Pixel coordinate grounding data:
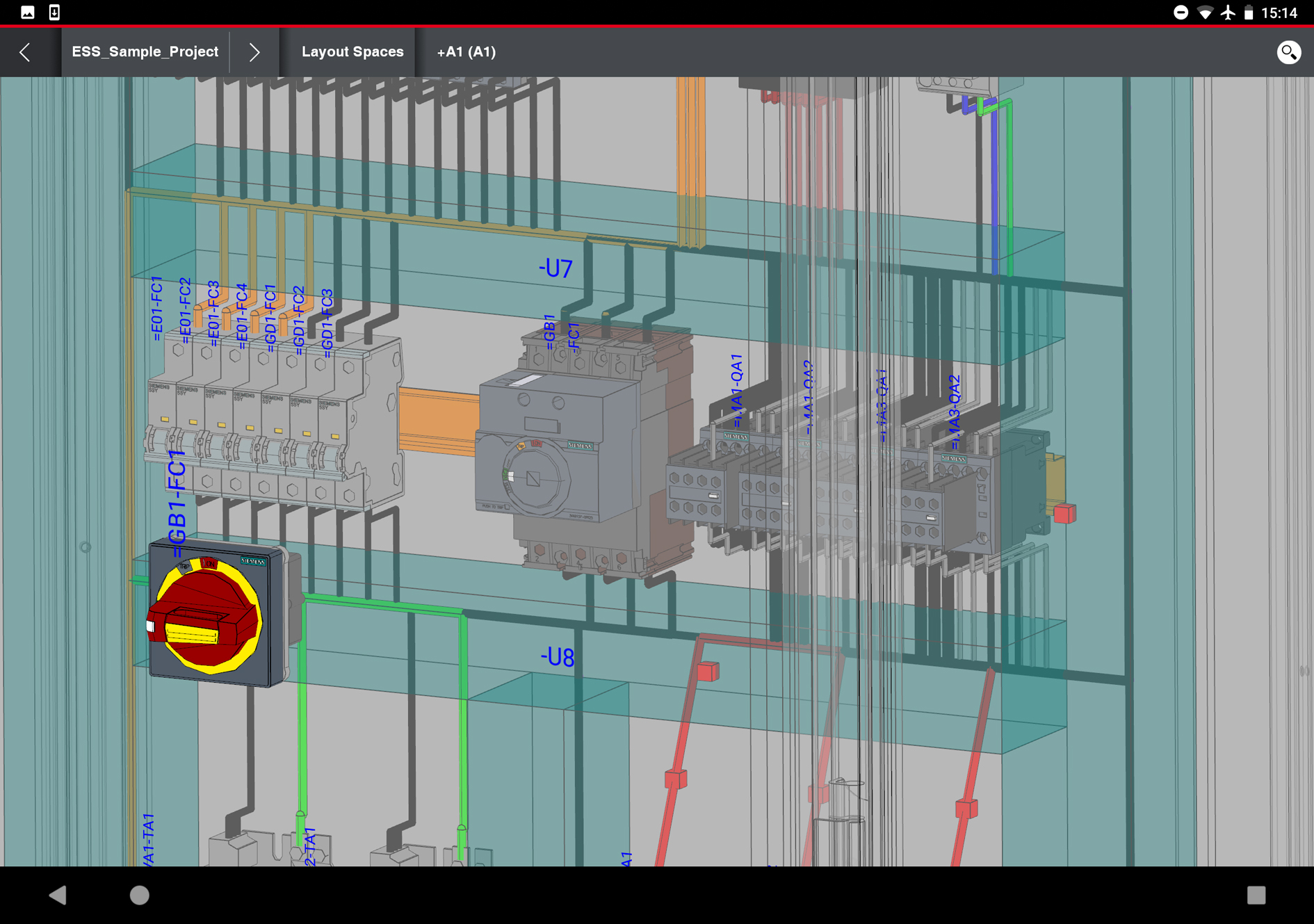1314x924 pixels.
Task: Click the orange DIN rail segment
Action: [x=438, y=422]
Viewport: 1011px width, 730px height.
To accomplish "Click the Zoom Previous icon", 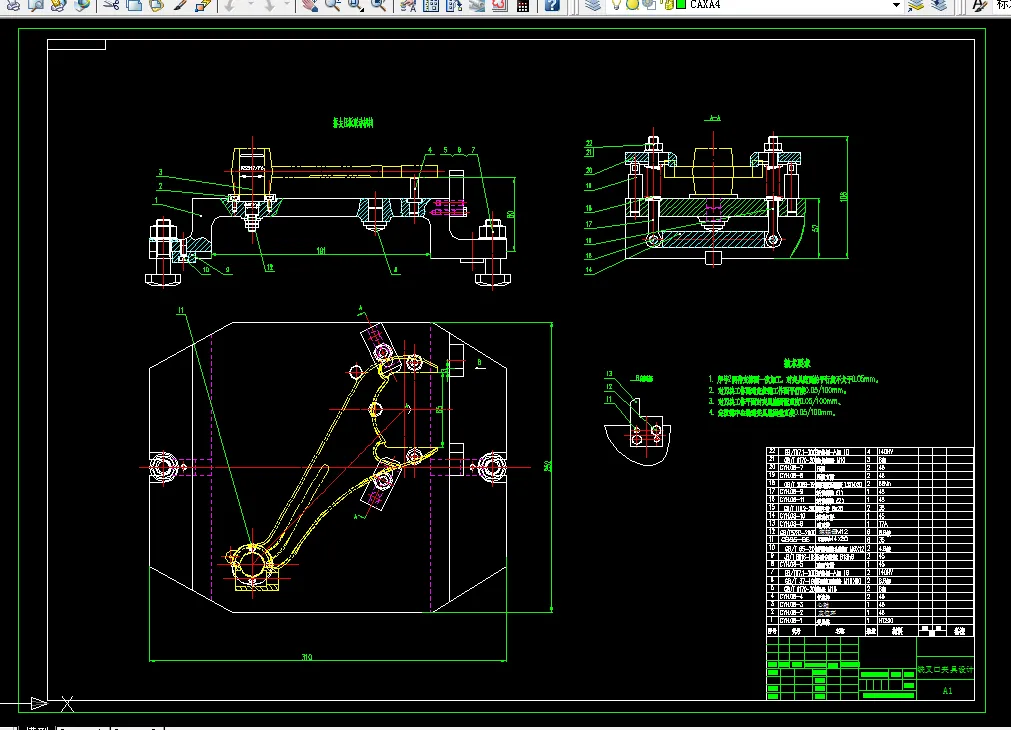I will click(379, 5).
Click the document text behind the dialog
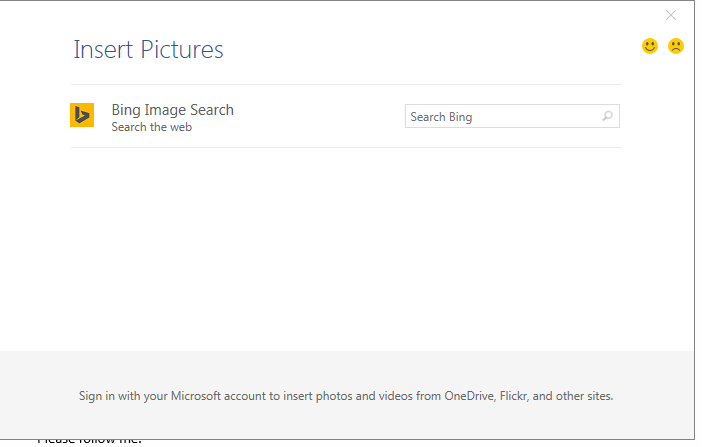This screenshot has height=447, width=708. (90, 439)
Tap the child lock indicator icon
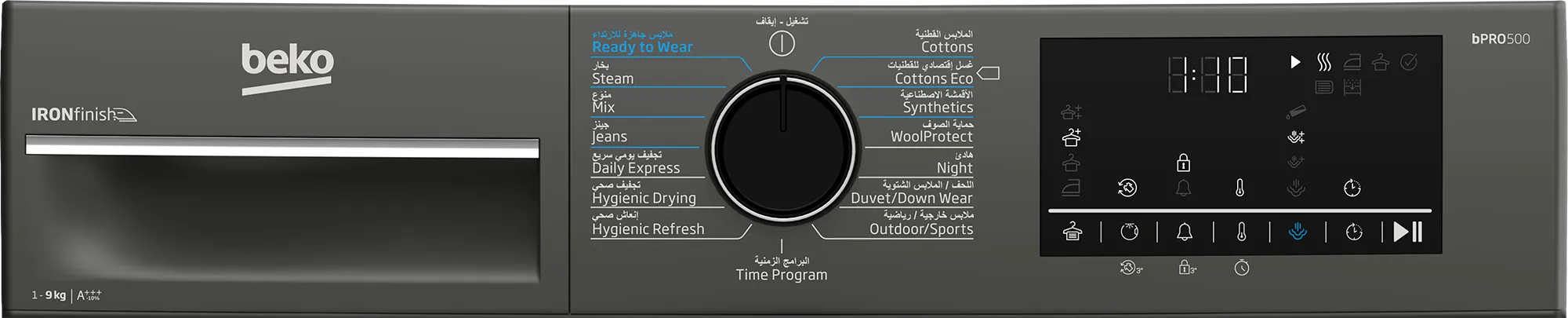This screenshot has width=1568, height=318. 1183,163
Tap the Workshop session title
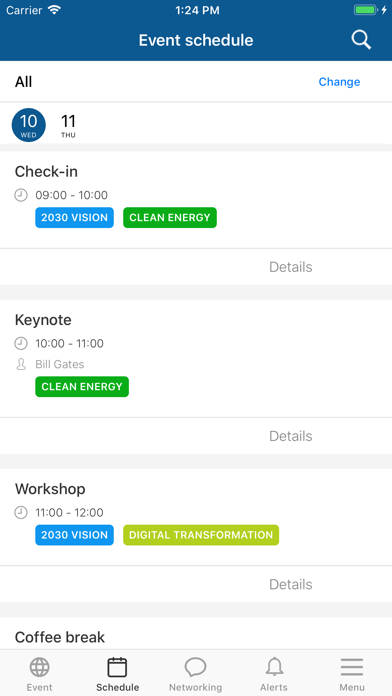Viewport: 392px width, 696px height. click(x=50, y=489)
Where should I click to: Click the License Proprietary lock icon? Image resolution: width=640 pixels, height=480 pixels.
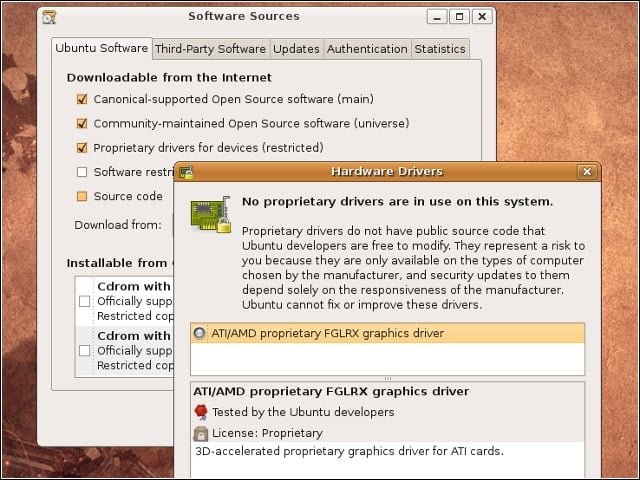[200, 433]
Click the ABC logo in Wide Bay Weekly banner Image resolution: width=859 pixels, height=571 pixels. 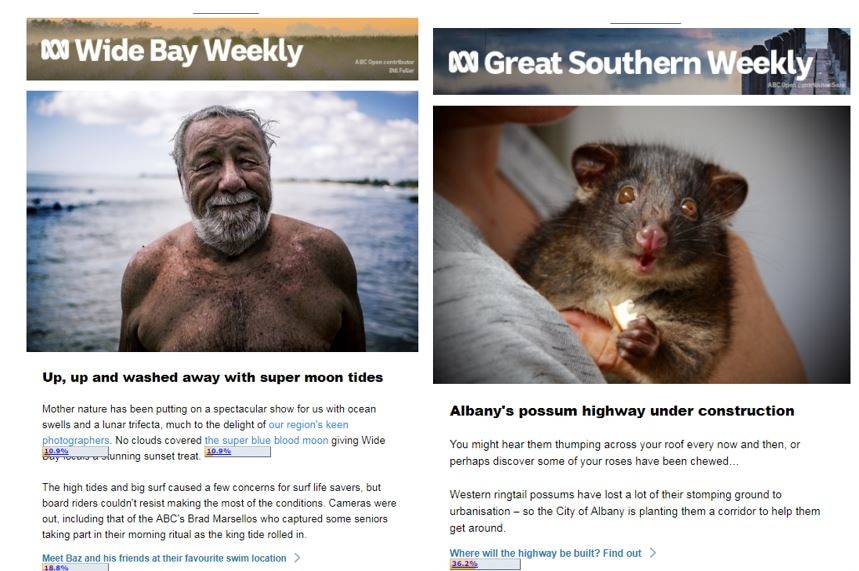55,50
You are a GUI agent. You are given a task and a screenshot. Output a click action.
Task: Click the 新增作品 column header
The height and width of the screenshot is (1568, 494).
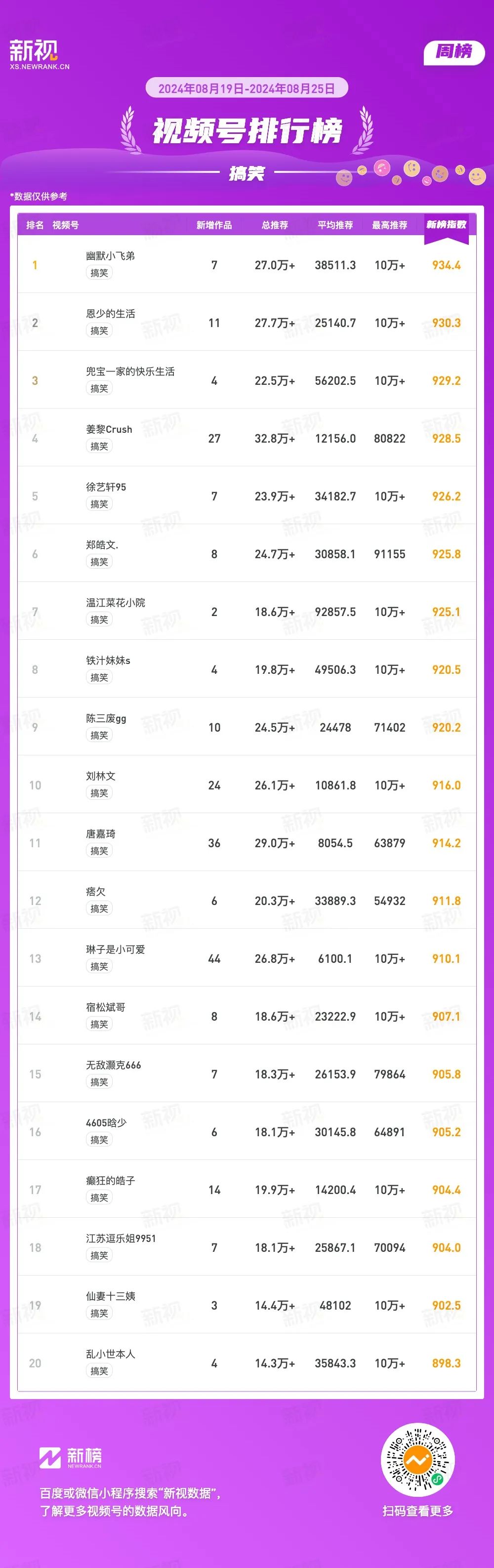pyautogui.click(x=214, y=225)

WHAT IS REQUIRED:
Only the lines from the one containing "The height and" through the final line of the records should be retyped, exactly, with every picture omitted.

EXERCISE RESULT:
The height and width of the screenshot is (1568, 494).
pyautogui.click(x=214, y=225)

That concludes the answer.